**The task:**
Could you give back exactly the lines below from the one with "Viewport: 1512px width, 797px height." through the one with "system changes filter", without a single picture?

**Records supplied:**
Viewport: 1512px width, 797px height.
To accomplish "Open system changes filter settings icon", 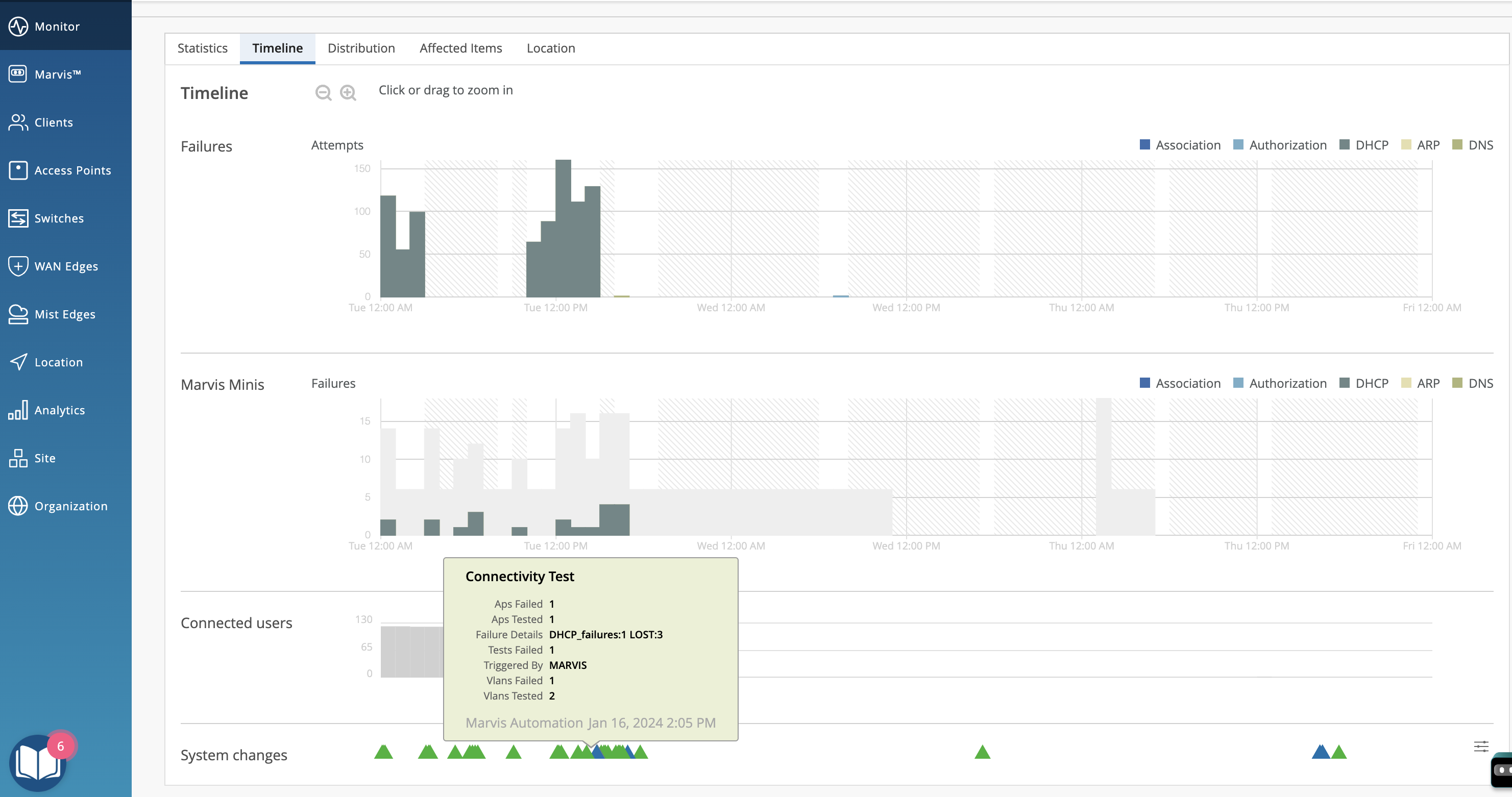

...

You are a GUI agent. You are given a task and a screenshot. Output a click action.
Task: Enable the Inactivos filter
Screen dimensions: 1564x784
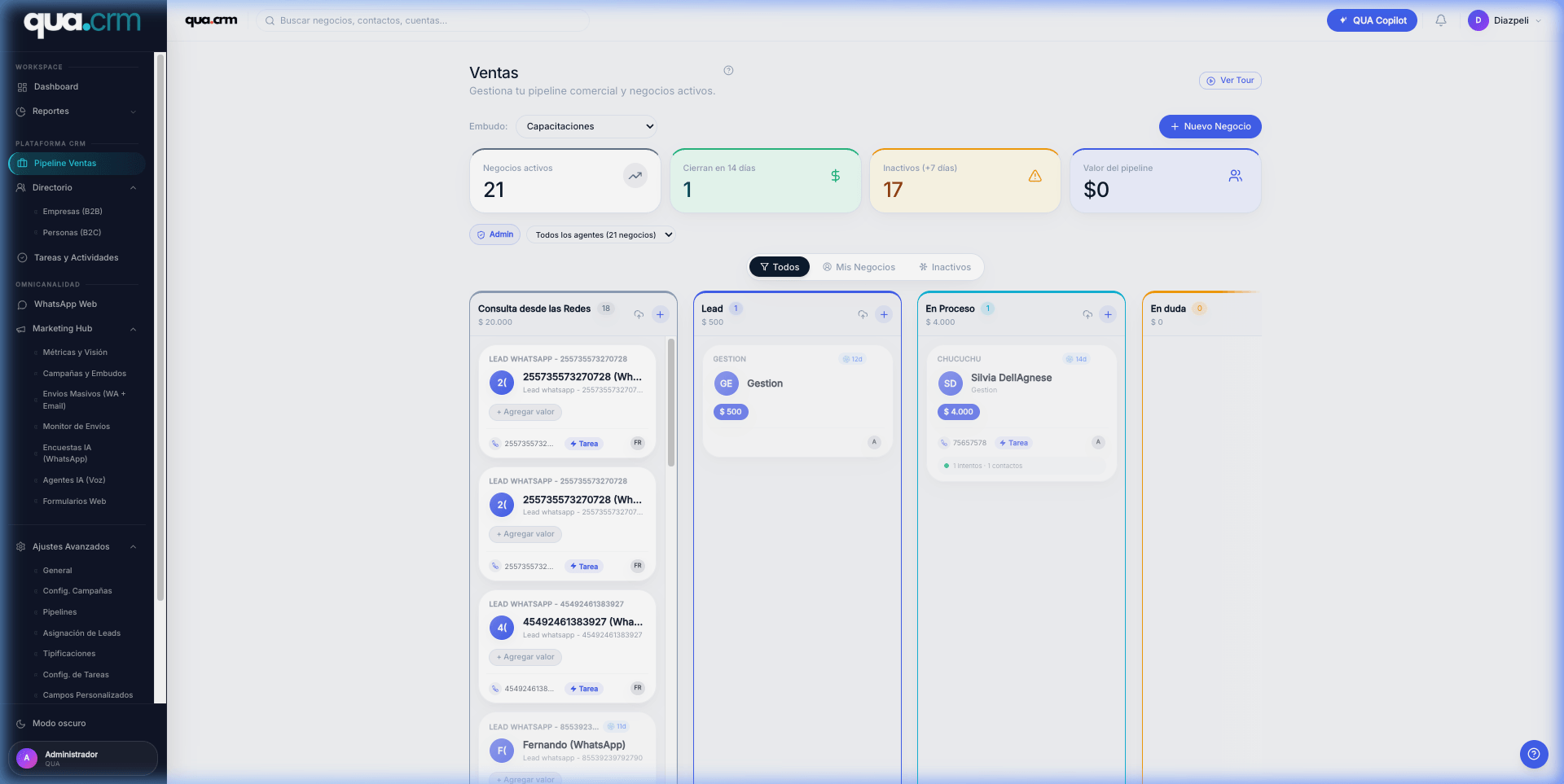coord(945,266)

**Task solution:**
Viewport: 1512px width, 797px height.
To accomplish "Open system changes filter settings icon", 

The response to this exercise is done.